▶ **Brief**:
After finding "The image size is (1433, 806)." in a line below, print that line and the rest of the lines exactly, leaving out all pictures.

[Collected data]
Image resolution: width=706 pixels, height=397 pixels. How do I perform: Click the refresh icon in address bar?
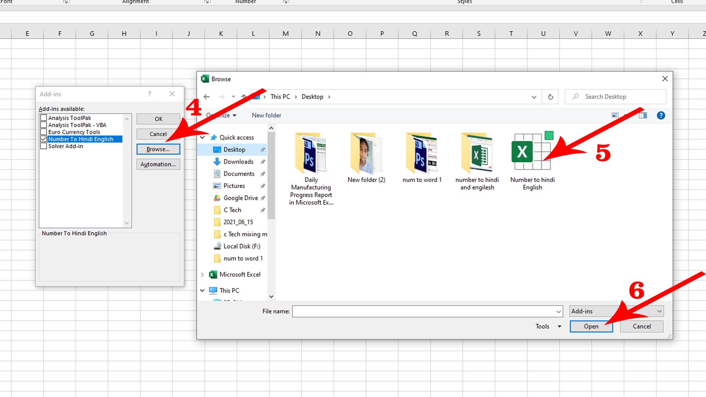tap(550, 97)
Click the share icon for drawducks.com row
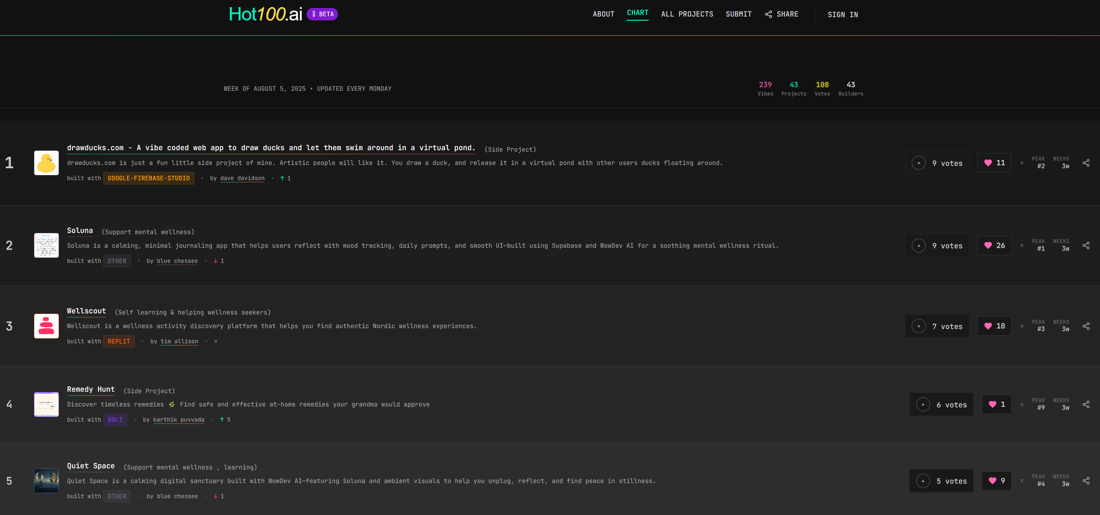The image size is (1100, 515). click(x=1086, y=163)
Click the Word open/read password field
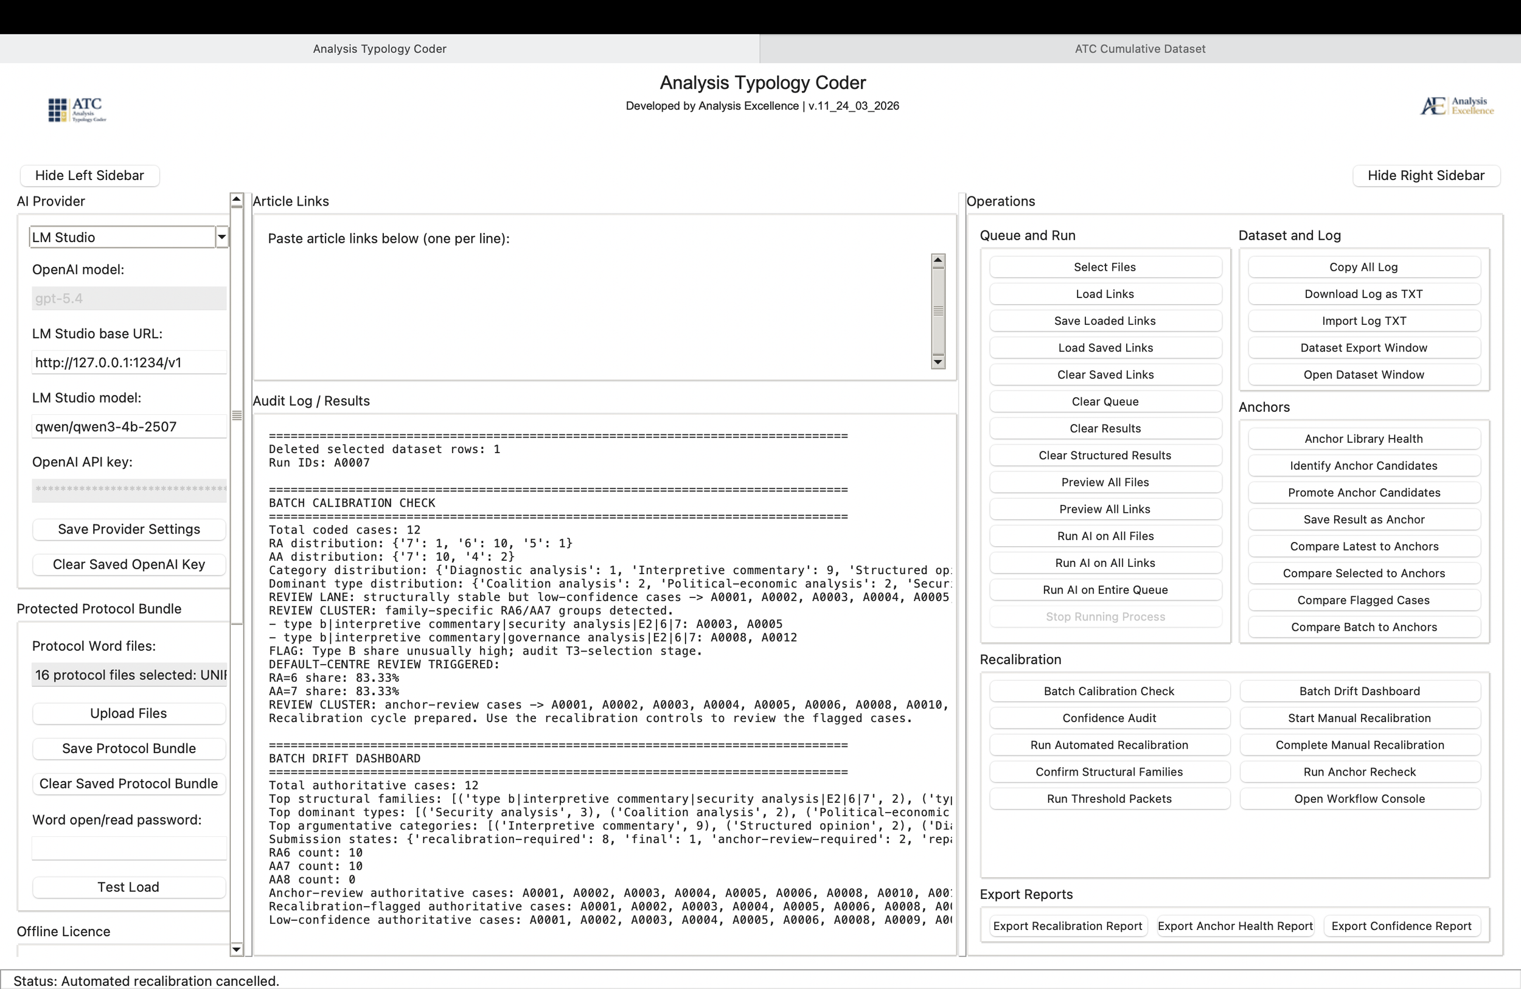 point(128,848)
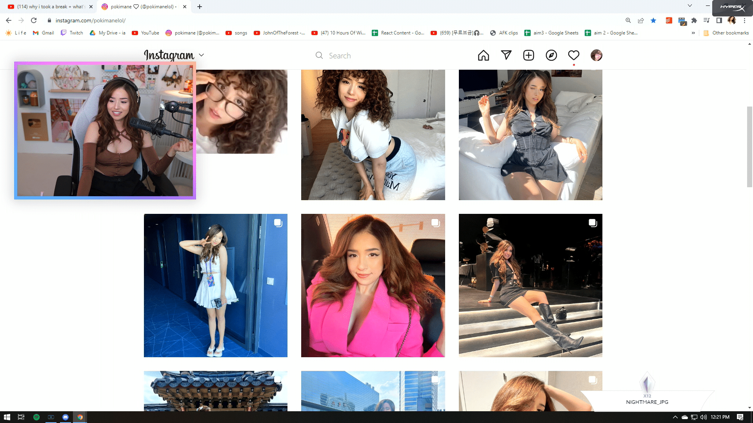This screenshot has width=753, height=423.
Task: Expand the bookmarks overflow chevron
Action: pyautogui.click(x=693, y=33)
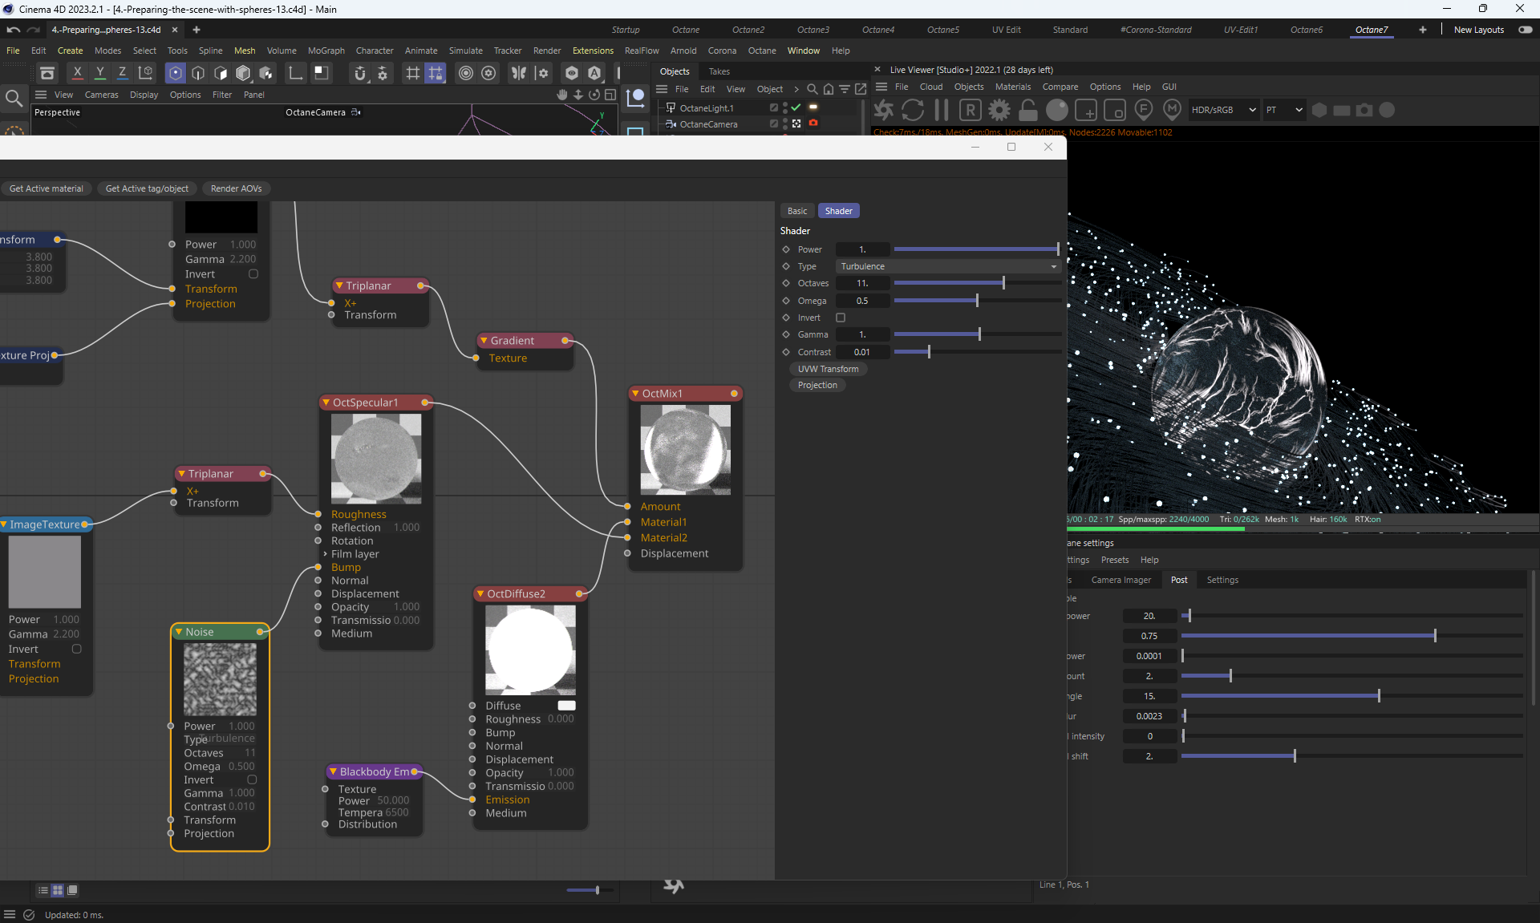Toggle Invert checkbox on ImageTexture node

click(77, 649)
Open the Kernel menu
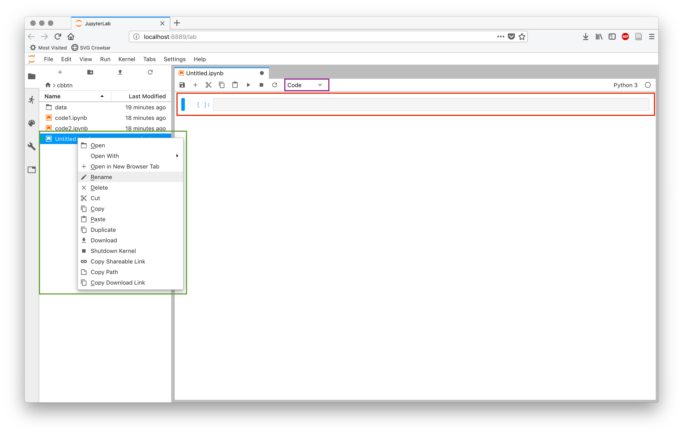 click(x=127, y=59)
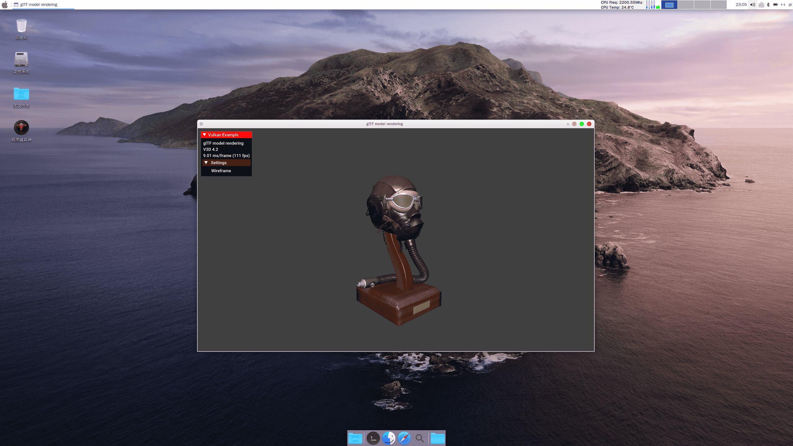Switch to the second workspace in pager
Viewport: 793px width, 446px height.
[x=686, y=5]
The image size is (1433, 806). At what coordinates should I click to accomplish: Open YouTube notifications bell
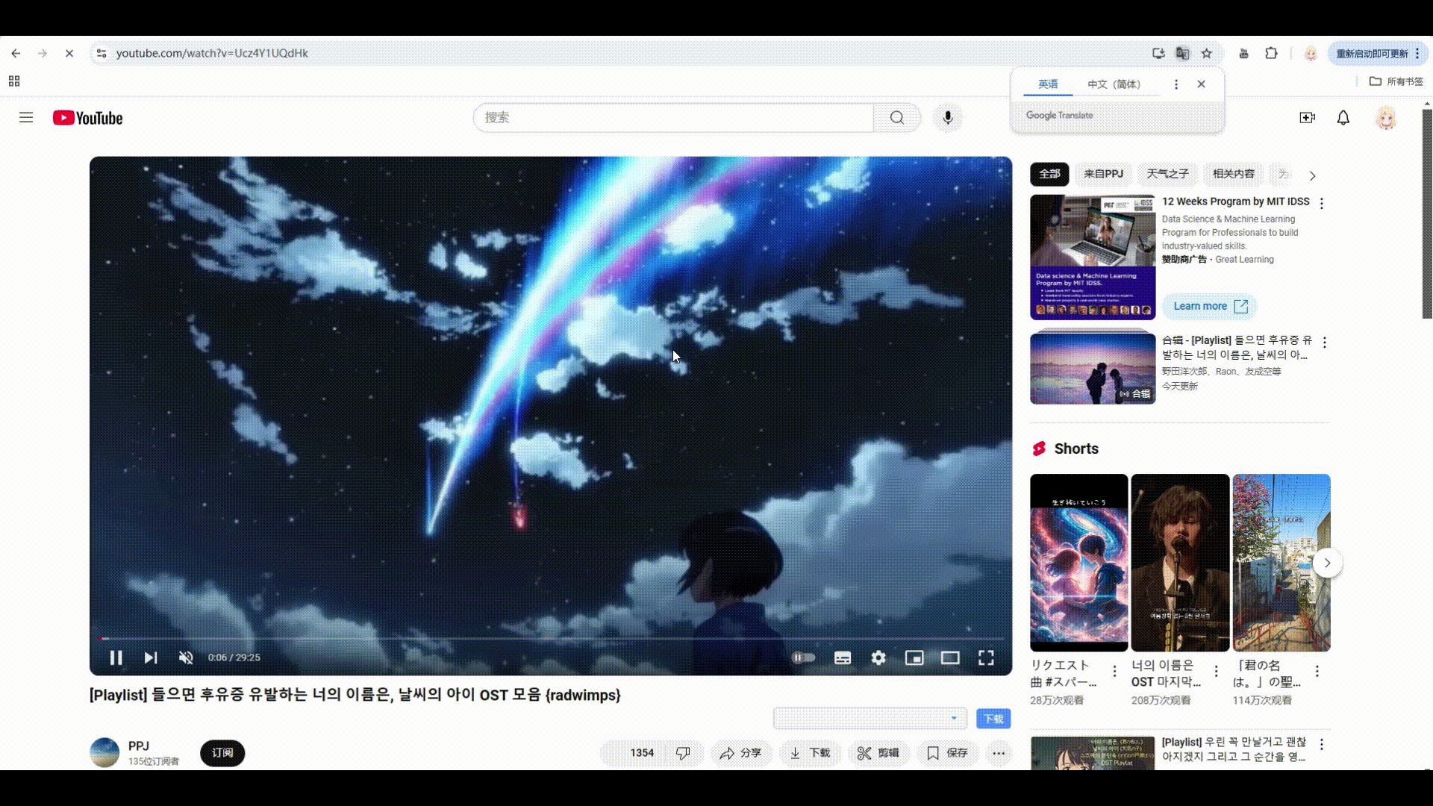coord(1343,118)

▶ **Written solution**:
The image size is (1433, 806). At what coordinates should I click to accomplish: Open YouTube notifications bell
coord(1343,118)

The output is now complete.